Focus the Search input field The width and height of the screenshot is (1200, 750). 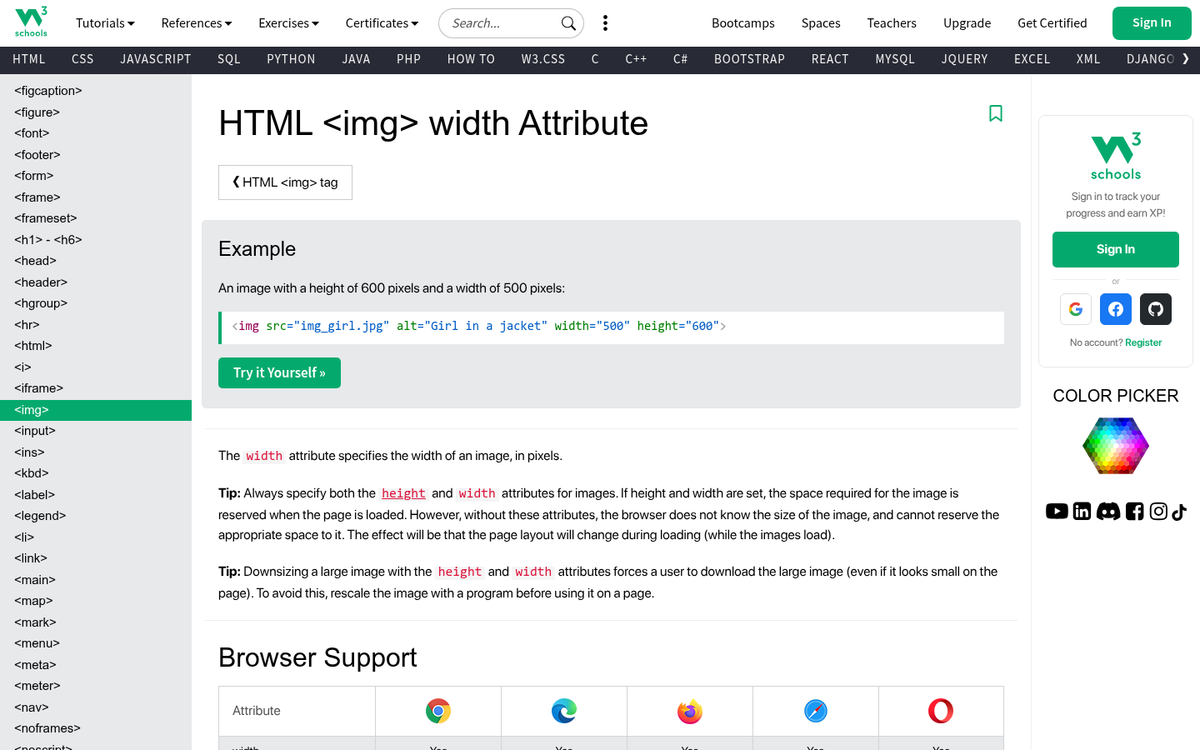click(500, 23)
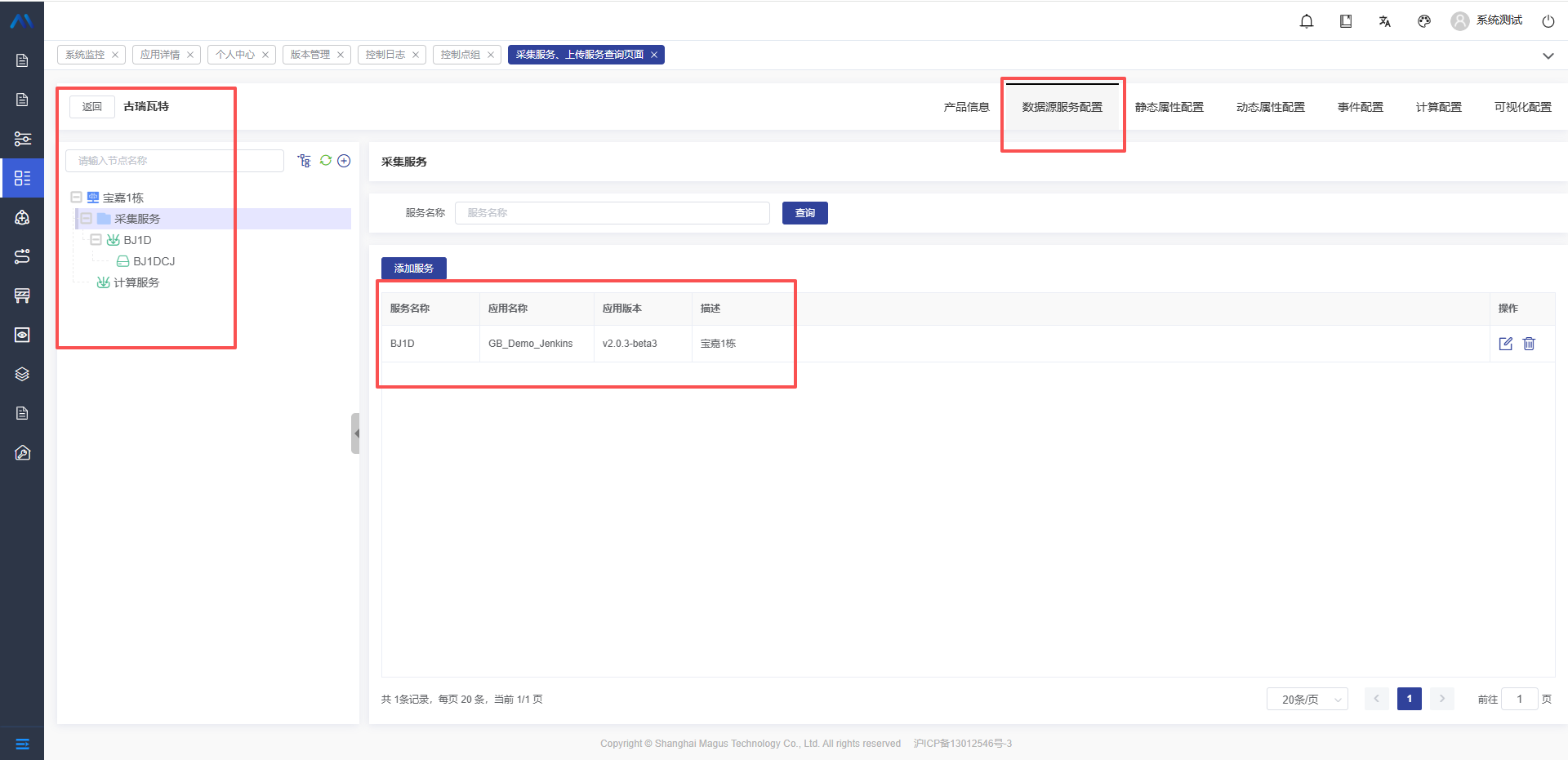Image resolution: width=1568 pixels, height=760 pixels.
Task: Collapse the left tree panel handle
Action: [x=355, y=433]
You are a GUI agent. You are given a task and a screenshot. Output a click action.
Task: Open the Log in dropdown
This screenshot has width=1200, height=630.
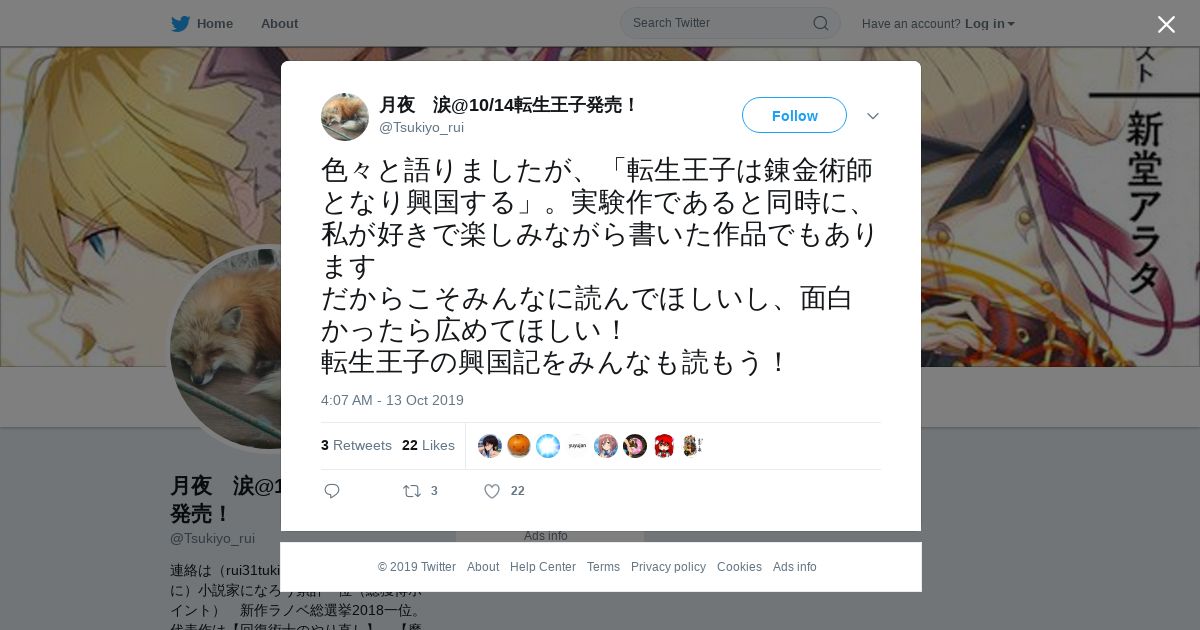click(989, 23)
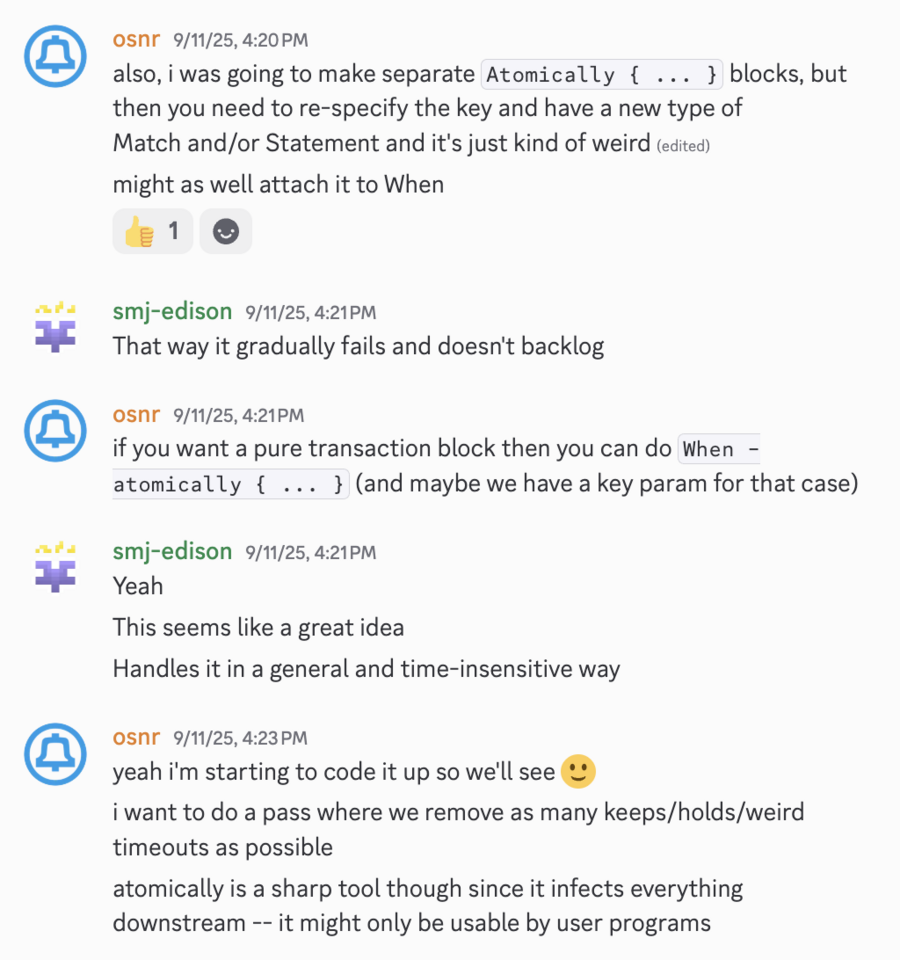The image size is (900, 960).
Task: Toggle the thumbs up reaction
Action: pos(152,232)
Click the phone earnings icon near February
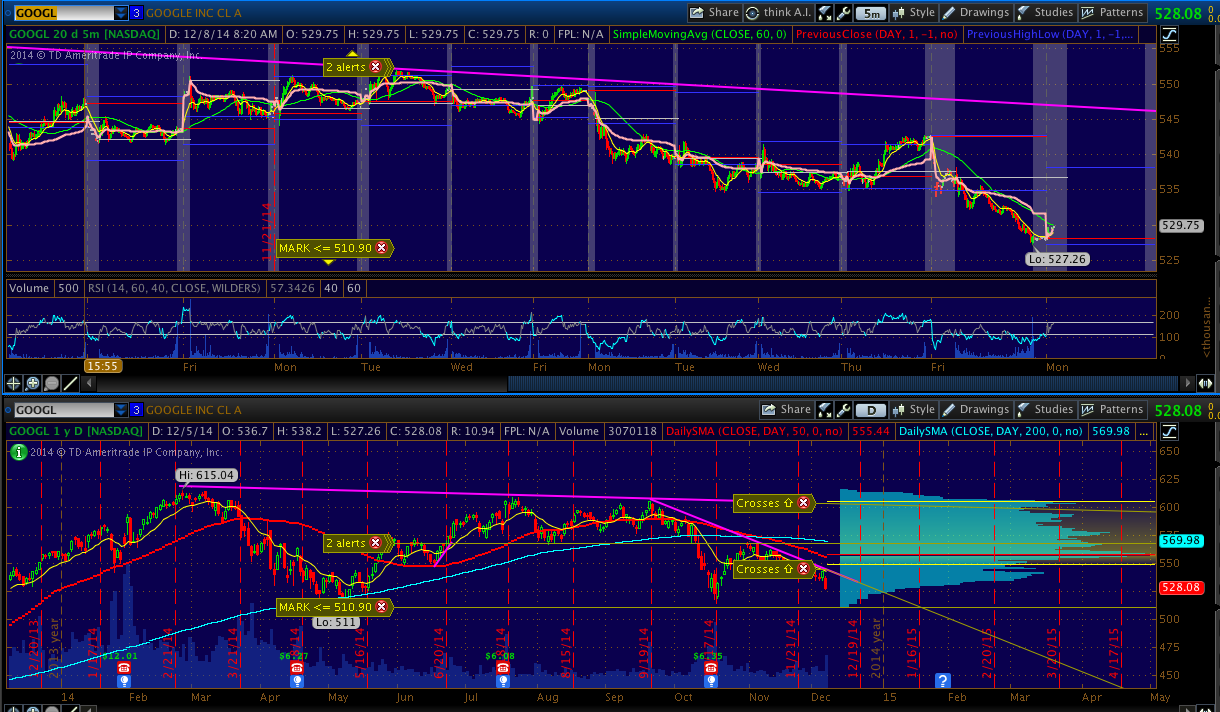Screen dimensions: 1220x712 pyautogui.click(x=124, y=667)
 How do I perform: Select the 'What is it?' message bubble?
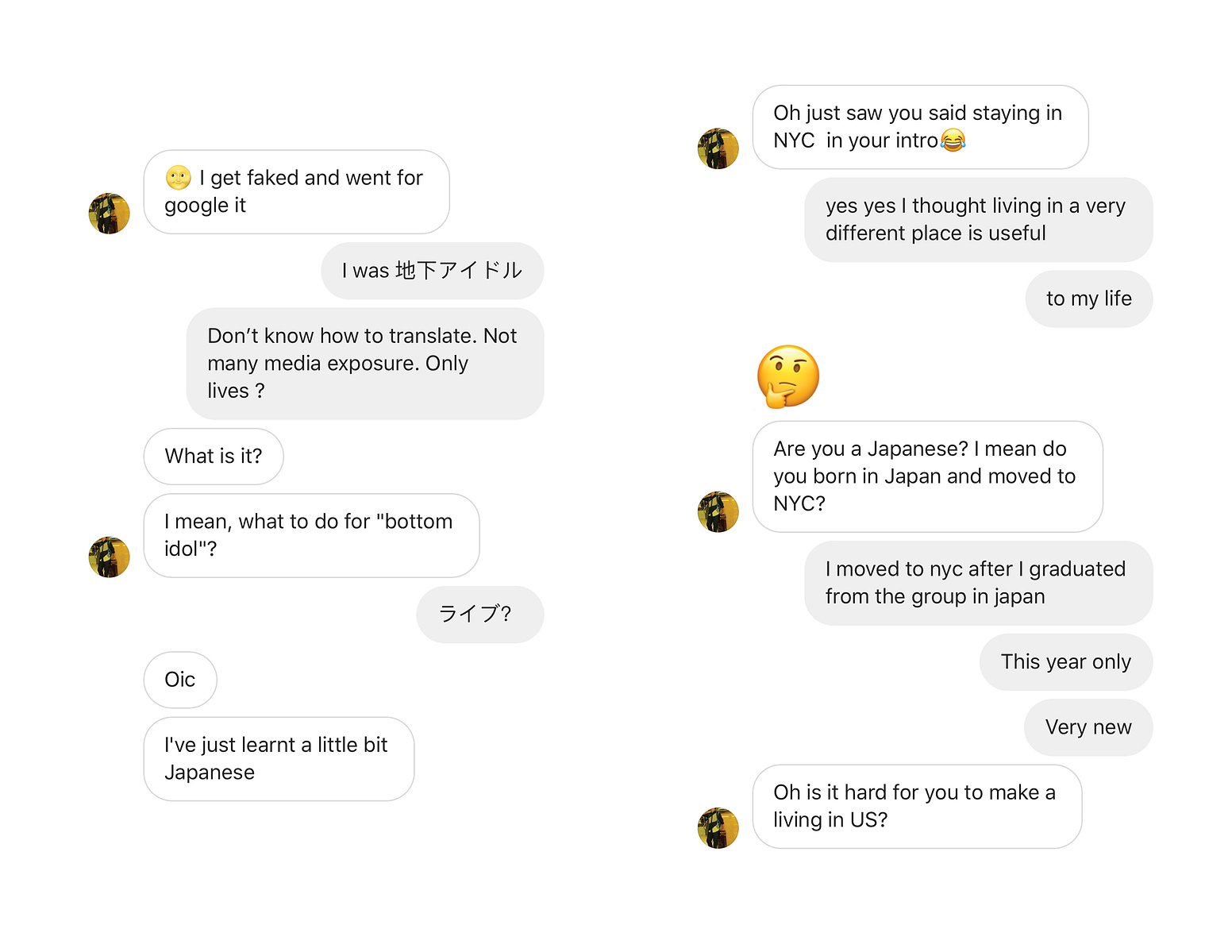214,457
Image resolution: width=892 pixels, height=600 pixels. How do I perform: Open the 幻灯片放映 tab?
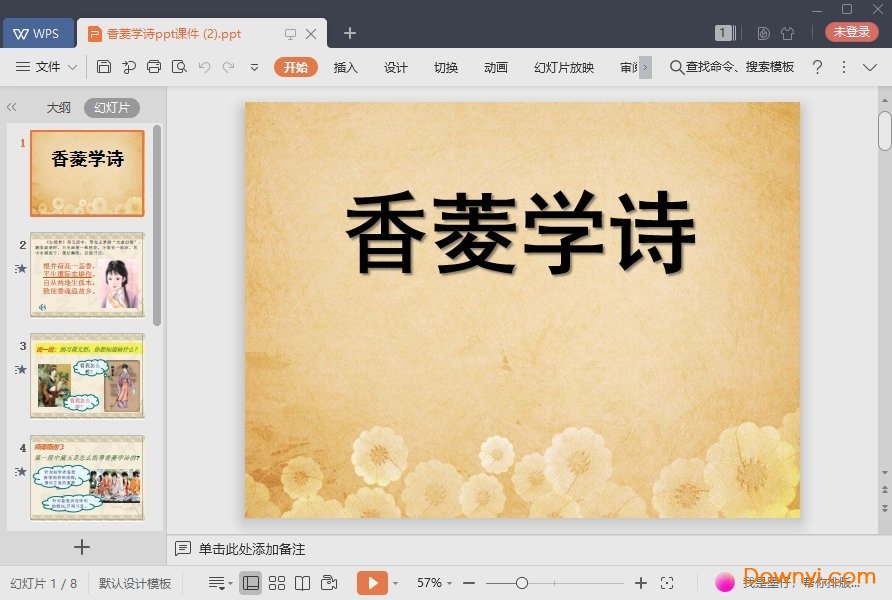[x=562, y=68]
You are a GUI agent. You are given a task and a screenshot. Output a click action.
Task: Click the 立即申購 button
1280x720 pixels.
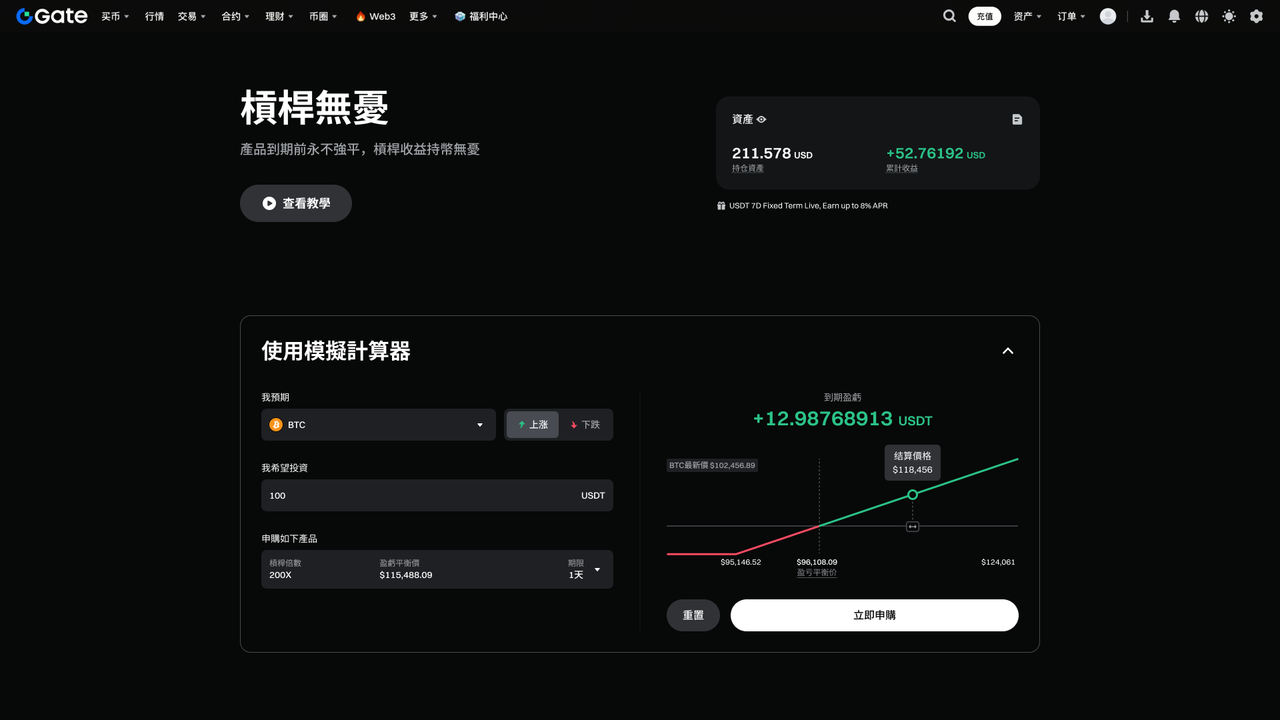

········

Everything from the line with "This screenshot has width=1200, height=630." through the end of the records above, both ends included, is to be reproduced exactly, and nothing outside that span; the pictures are to be dropped.

This screenshot has width=1200, height=630.
click(989, 23)
The image size is (900, 960).
Task: Toggle the thumbs up reaction
Action: pos(152,232)
Click the phone earnings icon near February
Screen dimensions: 1220x712 pyautogui.click(x=124, y=667)
 How do I perform: Select the 'What is it?' message bubble?
214,457
Image resolution: width=892 pixels, height=600 pixels. How do I perform: Open the 幻灯片放映 tab?
[x=562, y=68]
You are a GUI agent. You are given a task and a screenshot. Output a click action.
Task: Click the 立即申購 button
1280x720 pixels.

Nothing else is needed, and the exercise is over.